▶ _DATA_:
▼

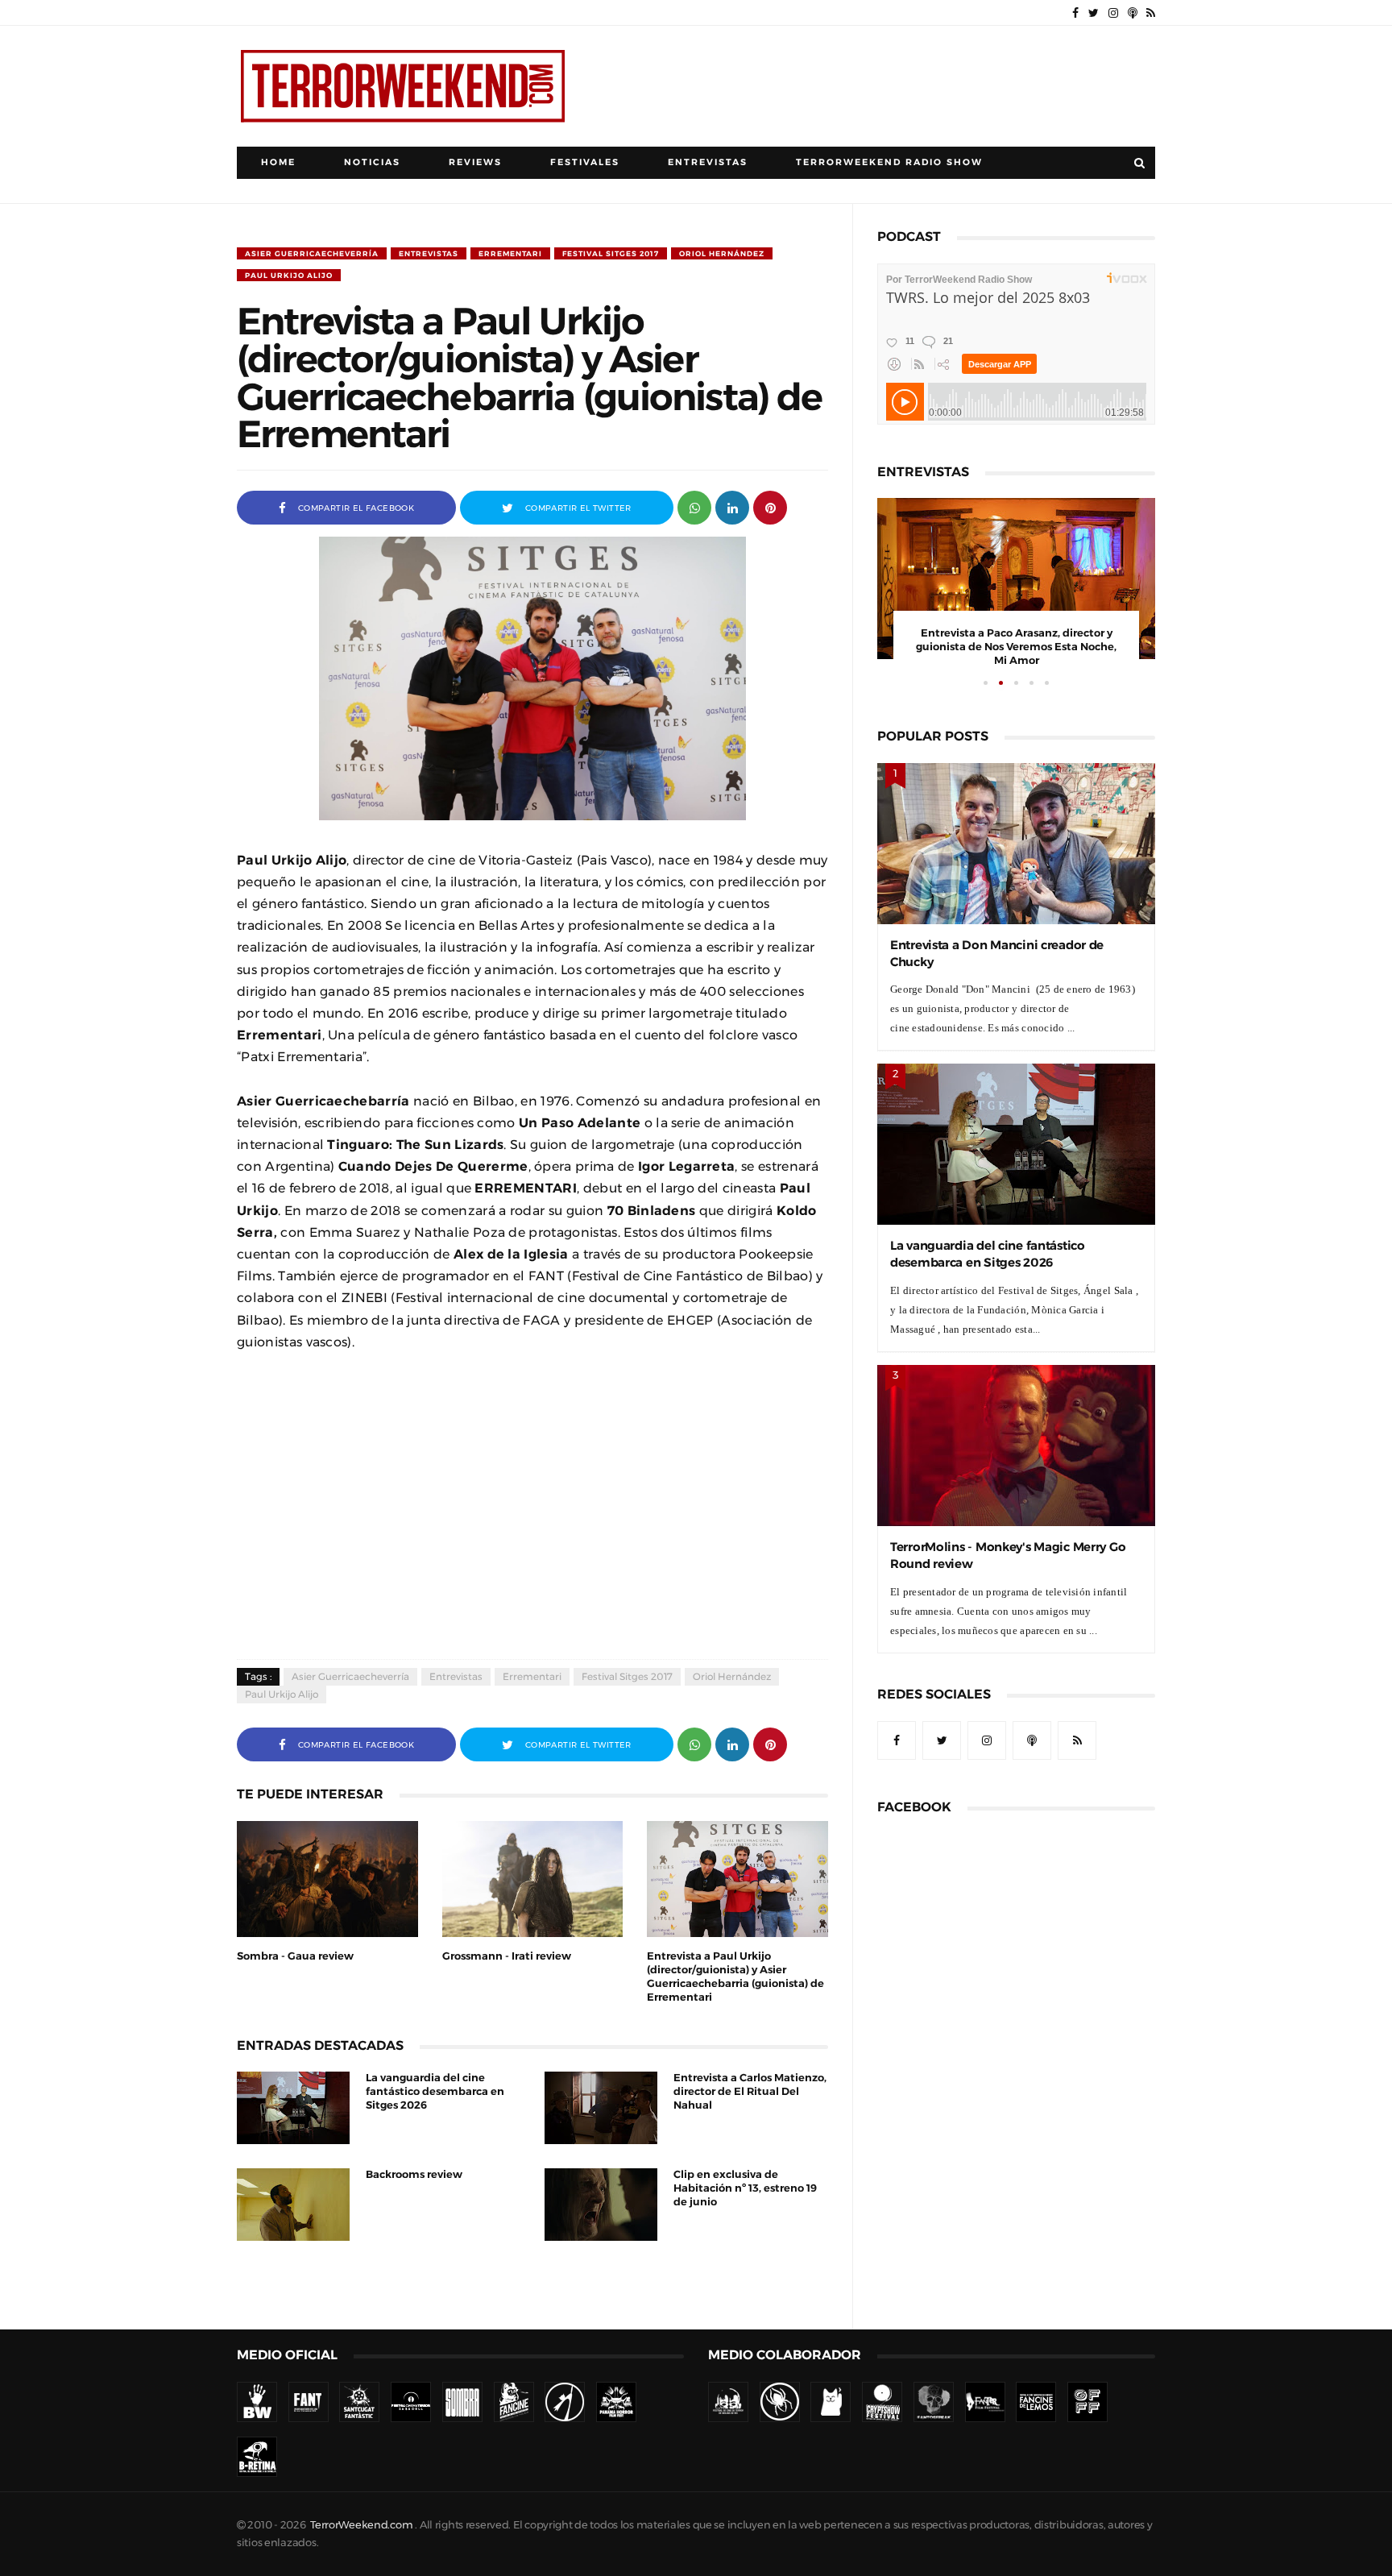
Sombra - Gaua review (295, 1956)
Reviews (475, 162)
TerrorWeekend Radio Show (889, 162)
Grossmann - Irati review (506, 1956)
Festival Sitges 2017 (610, 253)
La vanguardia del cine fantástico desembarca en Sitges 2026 (435, 2091)
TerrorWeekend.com (361, 2525)
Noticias (372, 162)
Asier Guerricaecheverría (312, 253)
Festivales (584, 162)
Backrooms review (414, 2174)
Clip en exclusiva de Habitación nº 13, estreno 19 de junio (745, 2188)
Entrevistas (708, 162)
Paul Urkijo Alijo (289, 275)
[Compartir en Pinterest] (770, 506)
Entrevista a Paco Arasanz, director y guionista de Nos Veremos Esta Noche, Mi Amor (1016, 647)
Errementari (510, 253)
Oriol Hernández (721, 253)
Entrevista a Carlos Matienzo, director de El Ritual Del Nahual (749, 2091)
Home (278, 162)
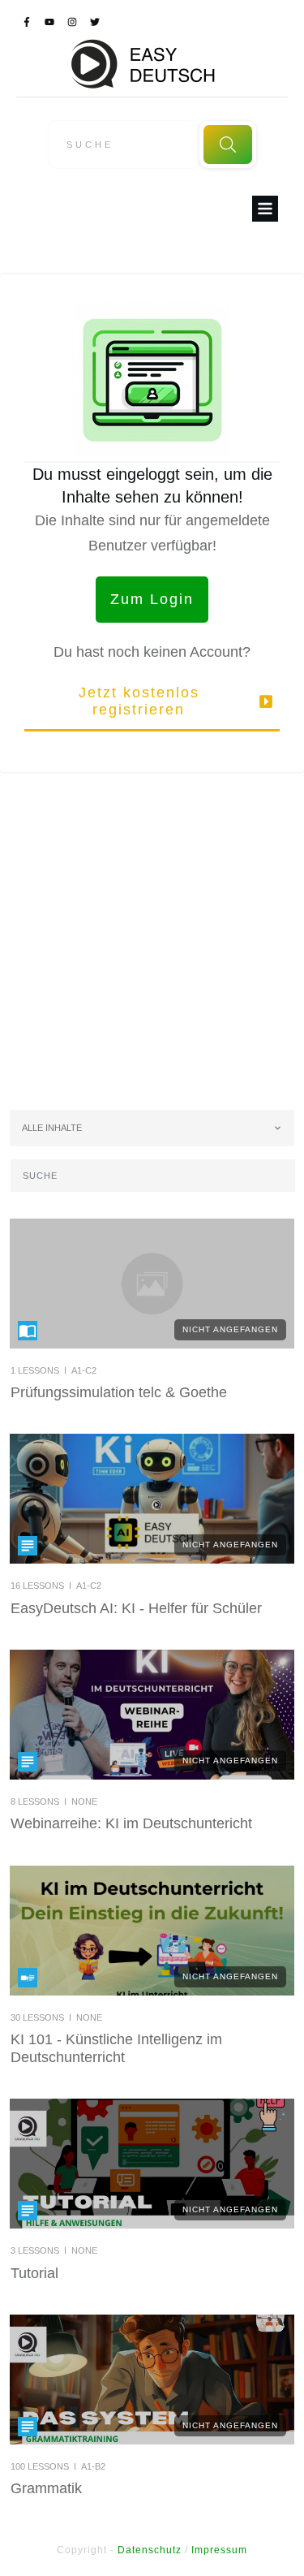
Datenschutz (150, 2550)
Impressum (219, 2550)
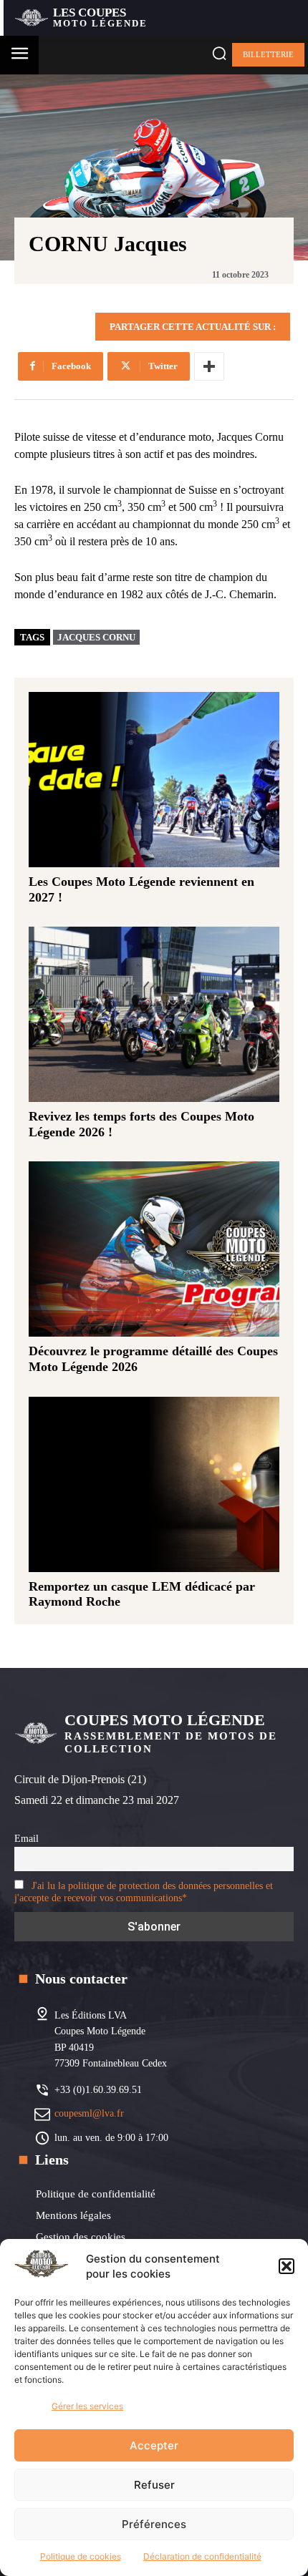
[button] (286, 2266)
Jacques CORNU (96, 637)
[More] (209, 366)
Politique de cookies (80, 2556)
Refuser (154, 2485)
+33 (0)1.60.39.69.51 (98, 2089)
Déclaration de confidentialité (202, 2556)
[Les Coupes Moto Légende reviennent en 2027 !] (154, 779)
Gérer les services (87, 2406)
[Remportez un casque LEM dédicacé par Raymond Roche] (154, 1484)
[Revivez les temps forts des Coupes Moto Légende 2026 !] (154, 1014)
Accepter (154, 2445)
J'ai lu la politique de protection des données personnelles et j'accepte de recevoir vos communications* (143, 1891)
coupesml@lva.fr (89, 2113)
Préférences (154, 2524)
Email (26, 1838)
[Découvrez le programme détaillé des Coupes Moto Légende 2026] (154, 1249)
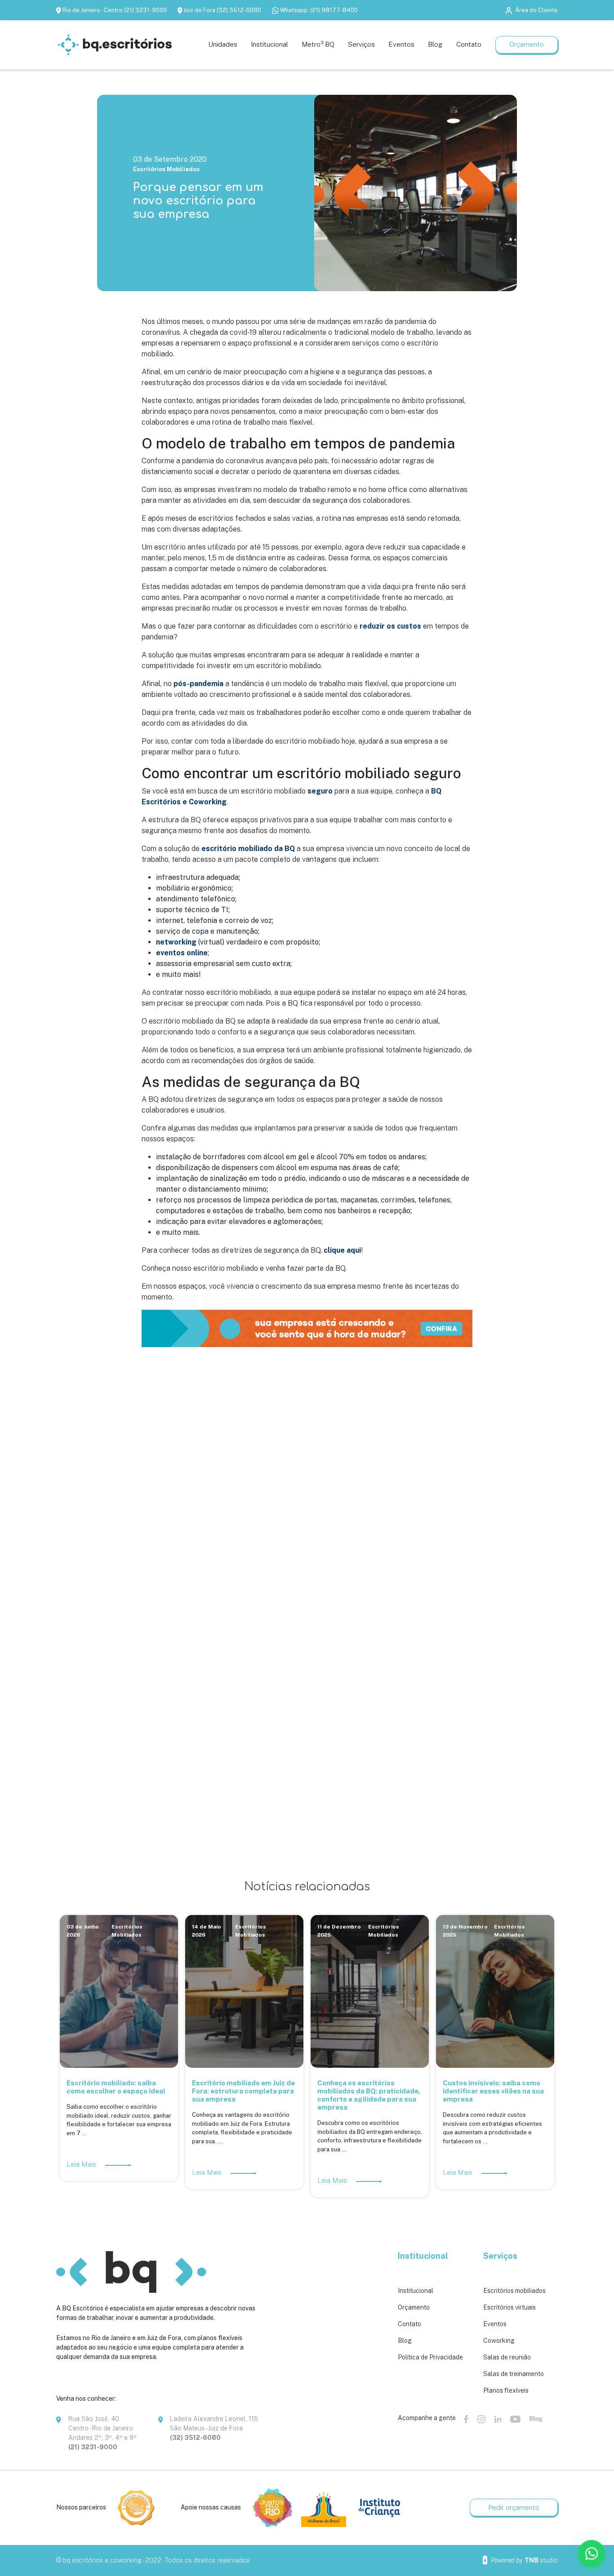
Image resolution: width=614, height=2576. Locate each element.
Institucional (415, 2290)
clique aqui (342, 1250)
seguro (320, 791)
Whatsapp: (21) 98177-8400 (319, 10)
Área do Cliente (536, 10)
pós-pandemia (198, 683)
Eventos (495, 2324)
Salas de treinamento (513, 2373)
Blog (405, 2340)
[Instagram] (481, 2418)
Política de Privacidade (430, 2357)
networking (176, 942)
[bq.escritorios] (115, 45)
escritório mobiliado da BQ (248, 848)
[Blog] (536, 2418)
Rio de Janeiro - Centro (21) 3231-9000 (114, 10)
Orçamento (526, 44)
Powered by (523, 2560)
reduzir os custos (390, 626)
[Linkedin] (498, 2418)
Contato (409, 2324)
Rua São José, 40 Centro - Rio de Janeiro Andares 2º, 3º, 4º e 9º (102, 2428)
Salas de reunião (507, 2357)
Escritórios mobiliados (514, 2290)
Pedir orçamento (513, 2507)
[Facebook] (466, 2418)
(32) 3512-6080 (195, 2437)
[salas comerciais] (307, 1328)
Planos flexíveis (506, 2390)
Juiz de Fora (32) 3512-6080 (222, 10)
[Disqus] (307, 1488)
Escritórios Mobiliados (166, 169)
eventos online (182, 953)
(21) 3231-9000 (92, 2447)
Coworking (499, 2340)
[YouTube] (515, 2418)
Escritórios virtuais (509, 2307)
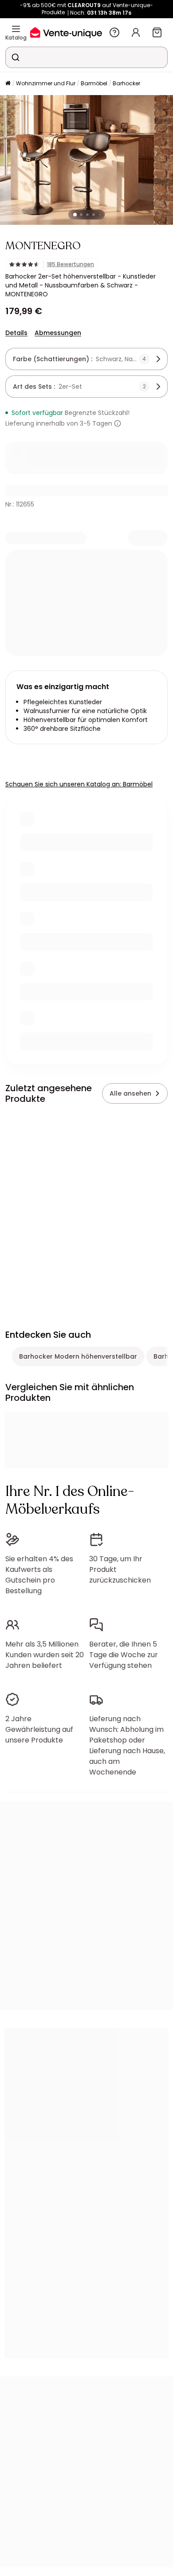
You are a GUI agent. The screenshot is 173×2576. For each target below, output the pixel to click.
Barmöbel (94, 83)
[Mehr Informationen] (117, 423)
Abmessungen (58, 332)
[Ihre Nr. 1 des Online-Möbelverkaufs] (66, 32)
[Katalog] (16, 29)
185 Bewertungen (70, 264)
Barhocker (126, 83)
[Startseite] (8, 84)
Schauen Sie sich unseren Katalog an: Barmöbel (79, 784)
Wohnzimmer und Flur (45, 83)
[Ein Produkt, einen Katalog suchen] (15, 57)
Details (16, 332)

▲

▶ _WHAT YOU ARE ASKED TO DO_: Print each line above exactly as it appears, excluding all images.

▶ _RESPONSE TO THE TASK_:
Sombra - Gaua review (295, 1956)
Reviews (475, 162)
TerrorWeekend Radio Show (889, 162)
Grossmann - Irati review (506, 1956)
Festival Sitges 2017 (610, 253)
La vanguardia del cine fantástico desembarca en Sitges 2026 (435, 2091)
TerrorWeekend.com (361, 2525)
Noticias (372, 162)
Asier Guerricaecheverría (312, 253)
Festivales (584, 162)
Backrooms review (414, 2174)
Clip en exclusiva de Habitación nº 13, estreno 19 de junio (745, 2188)
Entrevistas (708, 162)
Paul Urkijo Alijo (289, 275)
[Compartir en Pinterest] (770, 506)
Entrevista a Paco Arasanz, director y guionista de Nos Veremos Esta Noche, Mi Amor (1016, 647)
Errementari (510, 253)
Oriol Hernández (721, 253)
Entrevista a Carlos Matienzo, director de El Ritual Del Nahual (749, 2091)
Home (278, 162)
Datenschutz (150, 2550)
Impressum (219, 2550)
[button] (286, 2266)
Jacques CORNU (96, 637)
[More] (209, 366)
Politique de cookies (80, 2556)
Refuser (154, 2485)
+33 (0)1.60.39.69.51 (98, 2089)
Déclaration de confidentialité (202, 2556)
[Les Coupes Moto Légende reviennent en 2027 !] (154, 779)
Gérer les services (87, 2406)
[Remportez un casque LEM dédicacé par Raymond Roche] (154, 1484)
[Revivez les temps forts des Coupes Moto Légende 2026 !] (154, 1014)
Accepter (154, 2445)
J'ai lu la politique de protection des données personnelles et j'accepte de recevoir vos communications* (143, 1891)
coupesml@lva.fr (89, 2113)
Préférences (154, 2524)
Email (26, 1838)
[Découvrez le programme détaillé des Coupes Moto Légende 2026] (154, 1249)
Image resolution: width=614, height=2576. Locate each element.
Institucional (415, 2290)
clique aqui (342, 1250)
seguro (320, 791)
Whatsapp: (21) 98177-8400 (319, 10)
Área do Cliente (536, 10)
pós-pandemia (198, 683)
Eventos (495, 2324)
Salas de treinamento (513, 2373)
Blog (405, 2340)
[Instagram] (481, 2418)
Política de Privacidade (430, 2357)
networking (176, 942)
[bq.escritorios] (115, 45)
escritório mobiliado da BQ (248, 848)
[Blog] (536, 2418)
Rio de Janeiro - Centro (21) 3231-9000 (114, 10)
Orçamento (526, 44)
Powered by (523, 2560)
reduzir os custos (390, 626)
[Linkedin] (498, 2418)
Contato (409, 2324)
Rua São José, 40 Centro - Rio de Janeiro Andares 2º, 3º, 4º e 9º (102, 2428)
Salas de reunião (507, 2357)
Escritórios mobiliados (514, 2290)
Pedir orçamento (513, 2507)
[Facebook] (466, 2418)
(32) 3512-6080 (195, 2437)
[salas comerciais] (307, 1328)
Planos flexíveis (506, 2390)
Juiz de Fora (32) 3512-6080 (222, 10)
[Disqus] (307, 1488)
Escritórios Mobiliados (166, 169)
eventos online (182, 953)
(21) 3231-9000 (92, 2447)
Coworking (499, 2340)
[YouTube] (515, 2418)
Escritórios virtuais (509, 2307)
You are a GUI agent. The screenshot is 173×2576. For each target below, output the pixel to click.
Barmöbel (94, 83)
[Mehr Informationen] (117, 423)
Abmessungen (58, 332)
[Ihre Nr. 1 des Online-Möbelverkaufs] (66, 32)
[Katalog] (16, 29)
185 Bewertungen (70, 264)
Barhocker (126, 83)
[Startseite] (8, 84)
Schauen Sie sich unseren Katalog an: Barmöbel (79, 784)
Wohnzimmer und Flur (45, 83)
[Ein Produkt, einen Katalog suchen] (15, 57)
Details (16, 332)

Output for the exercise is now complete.